Set of tasks:
a) Using the passage below about the film Knockout Reilly, explain why Reilly ends up in the ring against Agerra after he gets out of jail.
b) According to the passage below about the film Knockout Reilly, on what date was the film released?
c) Pick up the passage below about the film Knockout Reilly after its last sentence and keep it going.

Extract to read:
..............................

Knockout Reilly is a lost 1927 American silent drama film directed by Malcolm St. Clair and written by Pierre Collings, John W. Conway, and Kenneth Raisbeck based upon a story by Albert Payson Terhune. The film stars Richard Dix, Mary Brian, Jack Renault, Harry Gribbon, Osgood Perkins, and Lucia Backus Seger. The film was released on April 16, 1927, by Paramount Pictures.

==Plot==
When a successful prizefighter known as "Killer" Agerra causes trouble in a nightclub, a New Jersey mill worker, Dundee Reilly, knocks him out. This impresses both Pat Malone, an ex-boxer, and Pat's attractive sister Mary, who takes a liking to Reilly. Reilly becomes a boxer under Pat's tutelage, but is framed for a crime and ends up serving nearly a year behind bars at hard labor. While incarcerated, he keeps up his training.When he gets out, Agerra's opponent in an upcoming fight drops out, so Pat Malone arranges for "Knockout" Reilly to be his replacement in the ring. Agerra is much too good for him. Reilly is on the verge of being knocked out when Mary Malone visits his corner and tells him it was Agerra who framed him and caused him to go to jail. A newly motivated Reilly knocks his foe flat.

..............................

Stored data:
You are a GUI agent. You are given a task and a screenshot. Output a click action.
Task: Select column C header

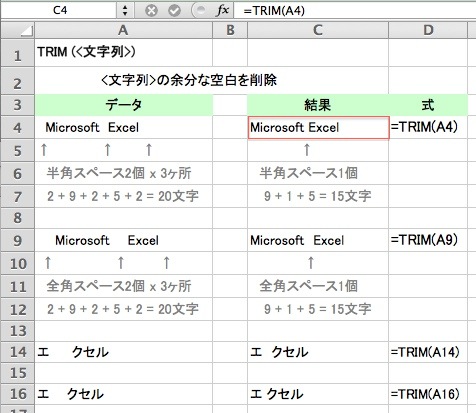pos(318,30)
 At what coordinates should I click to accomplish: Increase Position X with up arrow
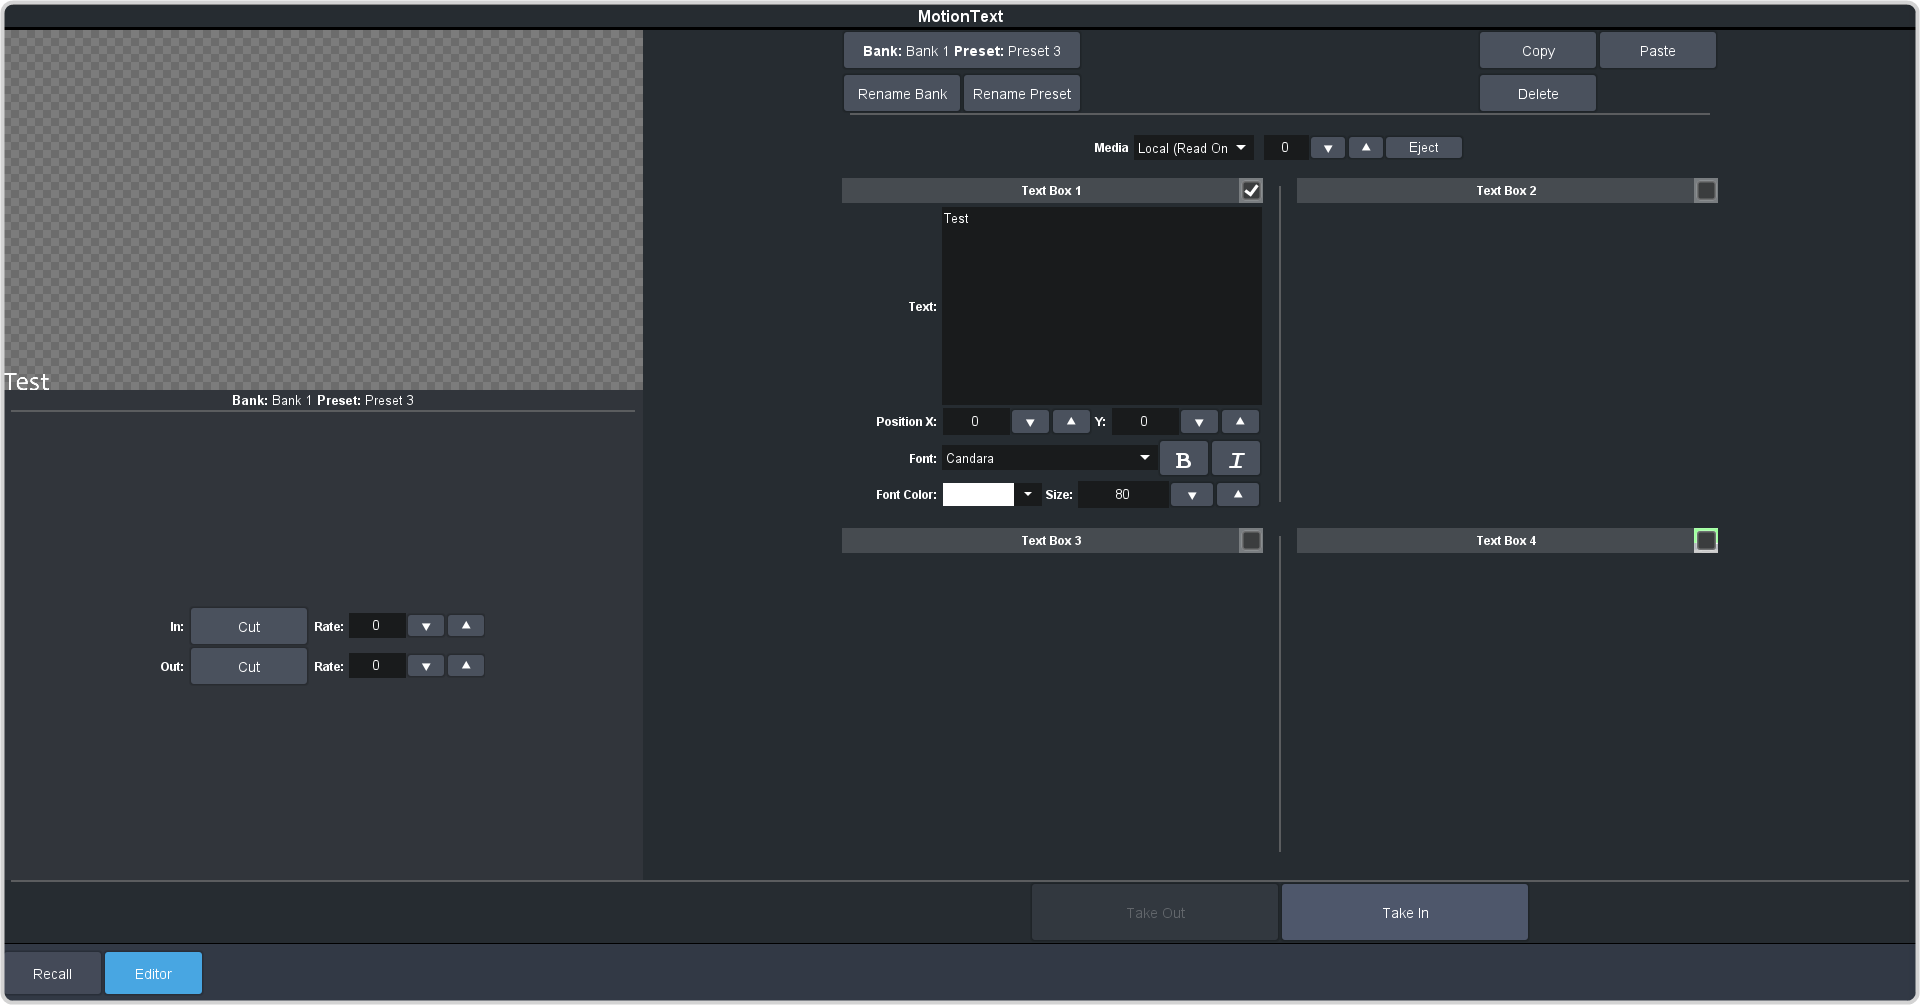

..............................

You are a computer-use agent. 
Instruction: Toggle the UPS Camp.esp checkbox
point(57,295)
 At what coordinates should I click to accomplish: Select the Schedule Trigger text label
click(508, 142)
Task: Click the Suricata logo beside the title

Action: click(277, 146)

..............................

Per-task outputs:
a) Agerra's opponent in an upcoming fight drops out. Pat Malone then arranges for "Knockout" Reilly to step in as the replacement.

b) April 16, 1927.

c)
==Cast==

- Richard Dix as Dundee 'Knockout' Reilly
- Mary Brian as Mary Malone
- Jack Renault as Killer Agerra
- Harry Gribbon as Pat Malone
- Osgood Perkins as Spider Cross
- Lucia Backus Seger as Mrs. Reilly
- Larry McGrath as Kewpie Dugan
- John Merton as Buck Lennard (credited as Myrtland La Varre)
- Scotty Devlin as Reilly's Chauffeur
- John Dipse as Fighter in Preliminary Bout
- Eddie Garvey (unidentified role)
- Sailor Gibbs as Fighter at Training Camp
- Patsy Haley as Referee
- Joe Humphries as Ring Announcer
- Ted "Kid" Lewis as Fighter at Training Camp (credited as Kid Lewis)
- Tommy McFadden (unidentified role)
- Graham McNamee as Radio Reporter
- Kid McPartland as Timekeeper
- Jack Perry as Fighter at Training Camp
- Billy Vidabeck as Fighter at Training camp
- George Ward as Fighter in Preliminary Bout
- John Burdette as Minor role

==Production==
Film historian Ruth Anne Dwyer notes that the movie sequences dealing with training were filmed on location at the Lake Placid, New York, the traditional venue for professional training camps. Actual boxing rings were built on which to film the bouts. Dwyer adds “St. Clair paid great attention to details of costuming and the sets in an effort to impart as much authentic detail as possible.”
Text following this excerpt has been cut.